Aim: Extract the text of the listing below word for word, from start to finish, leaving out the pictures.

--

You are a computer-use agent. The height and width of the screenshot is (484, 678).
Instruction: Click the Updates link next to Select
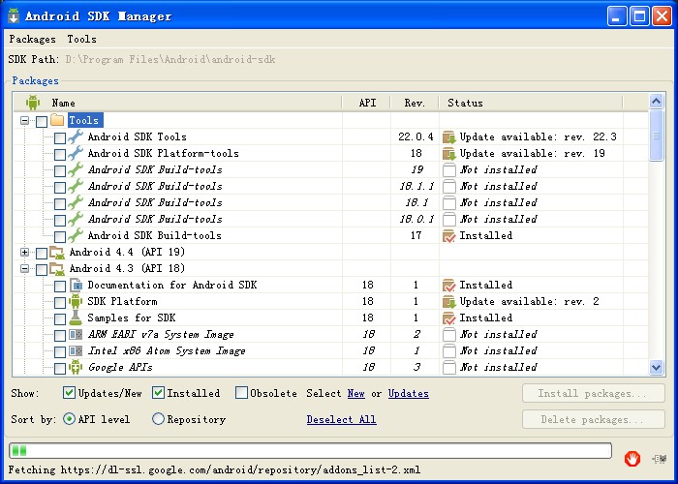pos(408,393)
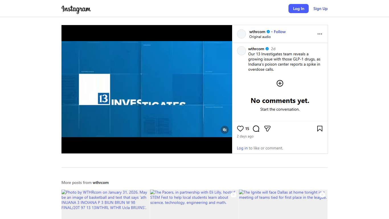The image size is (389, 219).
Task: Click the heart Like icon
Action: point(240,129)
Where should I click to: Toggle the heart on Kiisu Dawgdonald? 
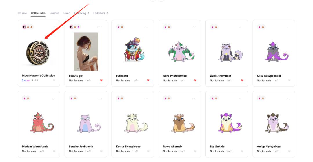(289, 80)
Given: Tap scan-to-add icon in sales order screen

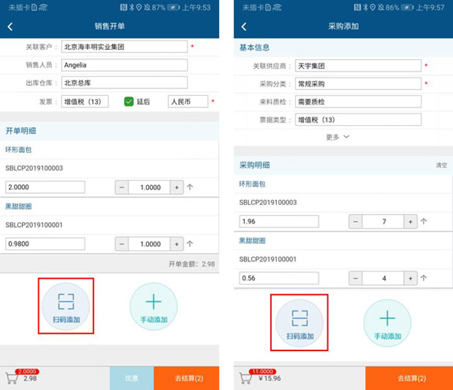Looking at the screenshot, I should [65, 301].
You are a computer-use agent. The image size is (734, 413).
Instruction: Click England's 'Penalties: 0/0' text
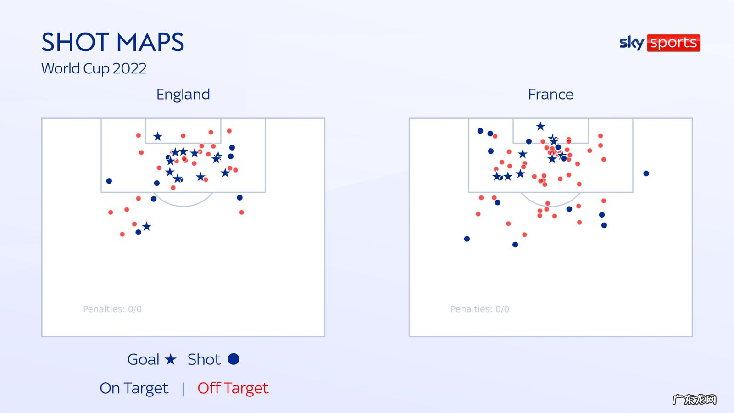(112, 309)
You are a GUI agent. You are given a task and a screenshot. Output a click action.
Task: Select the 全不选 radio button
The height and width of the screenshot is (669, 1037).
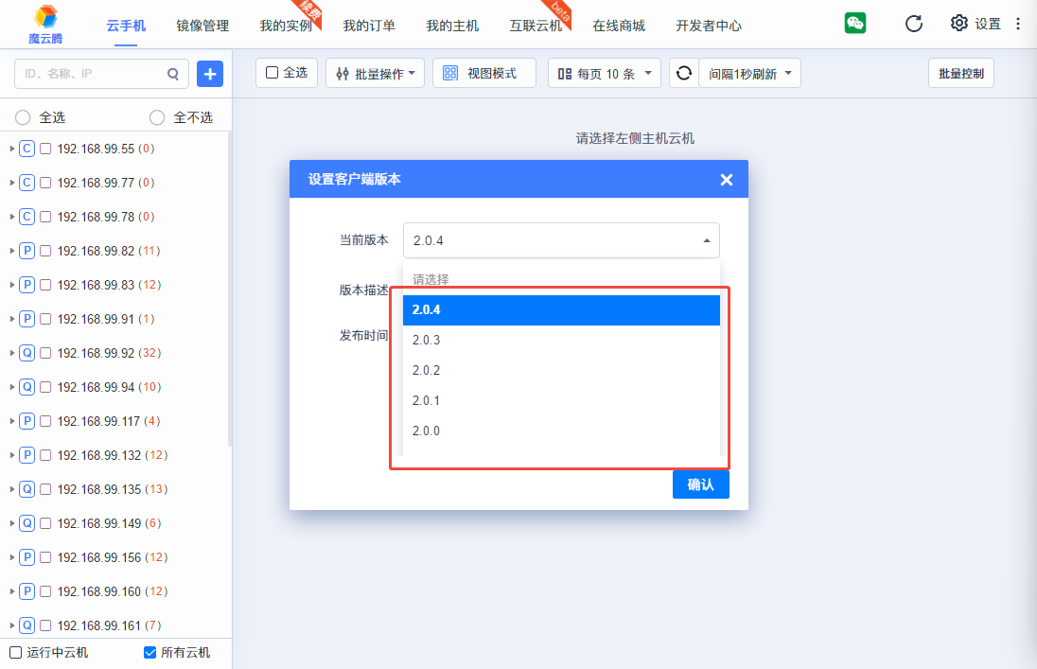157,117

--

Response below:
You are a computer-use agent. The height and width of the screenshot is (484, 678).
Instruction: Click the Updates link next to Select
pos(408,393)
The image size is (389, 219).
Task: Click the heart Like icon
Action: point(240,129)
Where should I click to: Toggle the heart on Kiisu Dawgdonald? 
(289, 80)
Given: Tap scan-to-add icon in sales order screen

Looking at the screenshot, I should [65, 301].
You are a computer-use agent. The image size is (734, 413).
Instruction: Click England's 'Penalties: 0/0' text
(112, 309)
You are a GUI agent. You are given a task and a screenshot. Output a click action.
Task: Select the 全不选 radio button
The height and width of the screenshot is (669, 1037).
157,117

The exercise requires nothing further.